Why do so few admit that even when students have the resources and technology to participate from home, distance learning is a failure? The teachers are not connecting (most of them know it), and when a parent does not have the ability to supplement and fine-tune the information for that child, or the time to supervise and help young children with home schooling because the parent must work outside the home, virtual school is worthless and becomes a dead end.
How many of these kids could catch up if given help—in a school setting—but how many are becoming so turned off to learning, that they will never recover? This is an utter tragedy and will long outlive the current COVID-19 pandemic.
While SARS-CoV-2 is a nasty virus, it is not—by and large—a deadly pathogen. Therefore, what justification is there for a continued shutdown in many states of businesses and schools? The clear mental, psychological, and educational harm being done to our children must stop now. Not after the election—NOW!
How well are school-based nutrition programs faring during shutdown? And what happens to abused kids, who are often first noticed by school nurses and teachers?

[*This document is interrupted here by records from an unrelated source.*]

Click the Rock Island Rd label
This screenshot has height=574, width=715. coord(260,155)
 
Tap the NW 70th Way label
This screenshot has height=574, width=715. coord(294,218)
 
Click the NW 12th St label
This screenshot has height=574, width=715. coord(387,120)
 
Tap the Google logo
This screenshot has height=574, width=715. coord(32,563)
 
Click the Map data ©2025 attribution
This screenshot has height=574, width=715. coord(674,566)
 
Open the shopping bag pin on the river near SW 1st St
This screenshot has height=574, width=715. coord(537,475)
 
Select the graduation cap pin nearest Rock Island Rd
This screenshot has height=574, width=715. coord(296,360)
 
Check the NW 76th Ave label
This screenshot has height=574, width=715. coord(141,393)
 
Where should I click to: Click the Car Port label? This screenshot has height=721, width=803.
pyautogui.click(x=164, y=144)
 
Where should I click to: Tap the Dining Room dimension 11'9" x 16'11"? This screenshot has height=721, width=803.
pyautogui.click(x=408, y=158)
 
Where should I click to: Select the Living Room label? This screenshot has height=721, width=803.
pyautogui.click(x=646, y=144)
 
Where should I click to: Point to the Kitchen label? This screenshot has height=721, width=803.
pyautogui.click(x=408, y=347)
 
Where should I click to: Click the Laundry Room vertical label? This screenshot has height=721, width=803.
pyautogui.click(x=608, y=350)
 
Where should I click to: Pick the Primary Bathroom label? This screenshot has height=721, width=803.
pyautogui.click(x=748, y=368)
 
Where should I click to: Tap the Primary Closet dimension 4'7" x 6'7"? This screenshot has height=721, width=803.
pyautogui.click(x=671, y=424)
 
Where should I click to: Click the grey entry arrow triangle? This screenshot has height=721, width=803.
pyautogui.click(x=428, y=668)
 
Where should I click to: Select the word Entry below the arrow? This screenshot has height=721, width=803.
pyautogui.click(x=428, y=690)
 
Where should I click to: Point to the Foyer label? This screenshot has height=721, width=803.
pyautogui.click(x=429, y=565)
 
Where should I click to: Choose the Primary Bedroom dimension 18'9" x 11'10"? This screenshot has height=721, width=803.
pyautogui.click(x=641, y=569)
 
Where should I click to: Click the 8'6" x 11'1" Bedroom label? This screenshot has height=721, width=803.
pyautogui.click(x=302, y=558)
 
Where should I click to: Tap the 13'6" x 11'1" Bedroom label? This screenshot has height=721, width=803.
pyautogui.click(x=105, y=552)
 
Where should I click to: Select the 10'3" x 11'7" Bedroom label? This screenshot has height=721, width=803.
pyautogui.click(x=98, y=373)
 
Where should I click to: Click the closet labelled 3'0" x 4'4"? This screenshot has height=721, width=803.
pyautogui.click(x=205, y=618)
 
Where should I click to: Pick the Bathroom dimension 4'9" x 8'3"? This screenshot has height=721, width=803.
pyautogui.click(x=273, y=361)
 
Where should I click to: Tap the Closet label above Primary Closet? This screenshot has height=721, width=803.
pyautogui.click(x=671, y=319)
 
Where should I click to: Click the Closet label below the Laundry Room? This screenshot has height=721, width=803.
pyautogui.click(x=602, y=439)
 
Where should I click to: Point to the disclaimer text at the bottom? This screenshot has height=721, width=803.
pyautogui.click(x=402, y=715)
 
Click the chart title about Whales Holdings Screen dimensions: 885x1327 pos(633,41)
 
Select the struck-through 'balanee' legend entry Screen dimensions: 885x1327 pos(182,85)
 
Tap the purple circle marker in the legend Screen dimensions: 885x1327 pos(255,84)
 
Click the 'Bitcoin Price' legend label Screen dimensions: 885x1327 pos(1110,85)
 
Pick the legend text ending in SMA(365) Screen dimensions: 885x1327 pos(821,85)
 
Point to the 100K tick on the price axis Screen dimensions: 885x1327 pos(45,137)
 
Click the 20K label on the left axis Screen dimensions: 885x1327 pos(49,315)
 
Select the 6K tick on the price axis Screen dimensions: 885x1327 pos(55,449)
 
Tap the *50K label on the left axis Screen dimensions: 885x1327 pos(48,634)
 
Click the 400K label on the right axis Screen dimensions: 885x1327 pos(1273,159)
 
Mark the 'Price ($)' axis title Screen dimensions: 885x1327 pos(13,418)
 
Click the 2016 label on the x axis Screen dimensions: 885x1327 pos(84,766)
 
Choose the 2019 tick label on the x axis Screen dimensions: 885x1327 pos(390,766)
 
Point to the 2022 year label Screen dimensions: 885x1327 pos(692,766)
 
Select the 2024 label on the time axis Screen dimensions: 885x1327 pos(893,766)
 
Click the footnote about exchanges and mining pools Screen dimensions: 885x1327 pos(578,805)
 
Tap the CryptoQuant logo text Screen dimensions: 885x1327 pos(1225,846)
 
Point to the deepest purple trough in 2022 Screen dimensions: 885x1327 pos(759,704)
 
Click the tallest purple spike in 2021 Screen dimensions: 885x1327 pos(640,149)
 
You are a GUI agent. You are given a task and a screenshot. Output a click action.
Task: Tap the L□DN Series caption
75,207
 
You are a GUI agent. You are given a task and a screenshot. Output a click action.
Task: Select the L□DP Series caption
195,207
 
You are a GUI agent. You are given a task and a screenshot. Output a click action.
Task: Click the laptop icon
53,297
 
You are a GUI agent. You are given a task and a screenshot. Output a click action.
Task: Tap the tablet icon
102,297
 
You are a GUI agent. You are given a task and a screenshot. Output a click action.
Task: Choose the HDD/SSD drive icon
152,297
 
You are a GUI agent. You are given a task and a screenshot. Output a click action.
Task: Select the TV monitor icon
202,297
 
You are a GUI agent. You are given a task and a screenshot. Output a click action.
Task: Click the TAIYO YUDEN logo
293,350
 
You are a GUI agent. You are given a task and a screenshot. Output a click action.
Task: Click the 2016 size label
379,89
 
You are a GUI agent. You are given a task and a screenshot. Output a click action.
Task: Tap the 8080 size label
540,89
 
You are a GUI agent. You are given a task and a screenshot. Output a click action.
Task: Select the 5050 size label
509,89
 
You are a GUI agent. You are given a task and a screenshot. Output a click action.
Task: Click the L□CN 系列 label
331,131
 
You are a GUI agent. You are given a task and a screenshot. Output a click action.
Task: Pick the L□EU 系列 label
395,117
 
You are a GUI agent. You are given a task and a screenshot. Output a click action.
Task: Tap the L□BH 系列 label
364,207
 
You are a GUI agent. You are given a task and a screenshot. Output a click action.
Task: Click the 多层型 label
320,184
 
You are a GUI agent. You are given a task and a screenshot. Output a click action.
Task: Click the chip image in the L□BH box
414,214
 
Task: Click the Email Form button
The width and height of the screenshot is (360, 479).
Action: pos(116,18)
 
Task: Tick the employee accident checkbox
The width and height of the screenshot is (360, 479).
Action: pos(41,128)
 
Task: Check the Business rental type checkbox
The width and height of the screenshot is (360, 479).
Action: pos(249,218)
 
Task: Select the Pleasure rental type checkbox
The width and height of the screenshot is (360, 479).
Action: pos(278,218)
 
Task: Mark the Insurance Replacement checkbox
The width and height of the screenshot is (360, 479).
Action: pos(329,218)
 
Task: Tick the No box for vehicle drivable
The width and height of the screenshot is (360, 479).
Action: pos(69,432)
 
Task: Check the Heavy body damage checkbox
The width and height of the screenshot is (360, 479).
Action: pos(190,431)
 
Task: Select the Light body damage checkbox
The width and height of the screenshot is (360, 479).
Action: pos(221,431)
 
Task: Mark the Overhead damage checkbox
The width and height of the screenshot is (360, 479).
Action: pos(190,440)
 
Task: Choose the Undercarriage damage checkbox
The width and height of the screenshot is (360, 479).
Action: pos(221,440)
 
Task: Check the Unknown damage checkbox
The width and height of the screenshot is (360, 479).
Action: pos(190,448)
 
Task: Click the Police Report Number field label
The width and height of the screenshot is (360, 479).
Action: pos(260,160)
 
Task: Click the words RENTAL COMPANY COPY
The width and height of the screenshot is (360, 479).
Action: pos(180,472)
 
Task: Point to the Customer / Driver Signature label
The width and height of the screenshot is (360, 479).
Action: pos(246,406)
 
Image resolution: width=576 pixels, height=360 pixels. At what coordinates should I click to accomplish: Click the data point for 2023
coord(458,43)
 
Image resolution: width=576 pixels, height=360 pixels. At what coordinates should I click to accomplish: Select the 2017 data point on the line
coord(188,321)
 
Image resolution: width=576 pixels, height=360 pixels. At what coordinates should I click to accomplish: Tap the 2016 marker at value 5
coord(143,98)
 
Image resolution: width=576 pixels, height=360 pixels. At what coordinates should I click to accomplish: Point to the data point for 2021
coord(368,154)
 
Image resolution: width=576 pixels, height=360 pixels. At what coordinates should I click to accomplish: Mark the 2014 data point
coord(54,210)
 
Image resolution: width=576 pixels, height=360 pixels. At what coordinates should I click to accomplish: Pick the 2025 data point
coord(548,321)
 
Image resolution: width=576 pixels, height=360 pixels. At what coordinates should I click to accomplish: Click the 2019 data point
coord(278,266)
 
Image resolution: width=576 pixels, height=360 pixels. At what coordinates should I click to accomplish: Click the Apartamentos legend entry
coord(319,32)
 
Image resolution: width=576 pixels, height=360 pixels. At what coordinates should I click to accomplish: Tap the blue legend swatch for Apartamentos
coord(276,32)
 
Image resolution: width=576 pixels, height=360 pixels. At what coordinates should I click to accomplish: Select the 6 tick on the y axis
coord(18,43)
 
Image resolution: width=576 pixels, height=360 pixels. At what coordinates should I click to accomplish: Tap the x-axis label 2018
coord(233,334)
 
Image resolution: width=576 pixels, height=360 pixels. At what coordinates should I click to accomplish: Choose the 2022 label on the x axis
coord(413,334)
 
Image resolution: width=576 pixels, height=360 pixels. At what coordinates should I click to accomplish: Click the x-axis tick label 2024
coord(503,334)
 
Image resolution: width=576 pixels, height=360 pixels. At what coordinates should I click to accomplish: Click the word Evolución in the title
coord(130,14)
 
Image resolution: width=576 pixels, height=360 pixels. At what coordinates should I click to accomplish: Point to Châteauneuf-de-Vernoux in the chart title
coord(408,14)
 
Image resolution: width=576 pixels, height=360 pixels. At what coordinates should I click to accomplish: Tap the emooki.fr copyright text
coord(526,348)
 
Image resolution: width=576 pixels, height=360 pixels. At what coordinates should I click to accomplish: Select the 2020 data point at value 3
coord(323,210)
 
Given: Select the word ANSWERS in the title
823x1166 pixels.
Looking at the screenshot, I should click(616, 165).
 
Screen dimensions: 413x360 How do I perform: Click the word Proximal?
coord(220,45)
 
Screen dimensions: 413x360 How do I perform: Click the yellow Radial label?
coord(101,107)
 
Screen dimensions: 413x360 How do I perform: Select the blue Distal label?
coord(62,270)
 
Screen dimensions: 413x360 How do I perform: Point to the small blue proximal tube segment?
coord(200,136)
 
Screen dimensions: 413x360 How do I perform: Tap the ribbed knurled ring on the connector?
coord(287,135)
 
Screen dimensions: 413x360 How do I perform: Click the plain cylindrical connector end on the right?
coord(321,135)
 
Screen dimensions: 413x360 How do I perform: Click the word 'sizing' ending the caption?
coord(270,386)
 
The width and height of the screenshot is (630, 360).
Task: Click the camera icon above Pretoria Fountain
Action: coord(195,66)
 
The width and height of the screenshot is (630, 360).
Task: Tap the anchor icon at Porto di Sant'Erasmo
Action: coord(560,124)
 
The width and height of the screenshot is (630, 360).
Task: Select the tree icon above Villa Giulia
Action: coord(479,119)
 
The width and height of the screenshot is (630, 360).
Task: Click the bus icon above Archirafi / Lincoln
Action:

Medicine was never supposed to be political. Bear in mind that any teacher or student at risk of infection in this current pandemic would also be at risk from any other respiratory virus. The appropriate response would be to test for background viruses and identify those at risk and help them take proper protective measures, but let everyone else return to full activity, full employment, and full school. It is surely past time that we focus on those who may be at risk, restrict those individuals, and let otherwise low-risk children and adults get back to their lives, their livelihoods, and their educations.
As a pediatrician, when I hear those who not only want to continue these shutdowns, but possibly impose more after the election, I find the prospect terrifying for its potential damage to parents and their children. Kids need to return to in-person school, and they need to do so immediately.
I can’t express this strongly enough: If the damage presently being done to our children by school closures is not stopped immediately, the ultimate harm to our society and our children may never be reversed. We must focus on our children, not political agendas. It’s high time we prioritize the one minority we can all agree on—our children!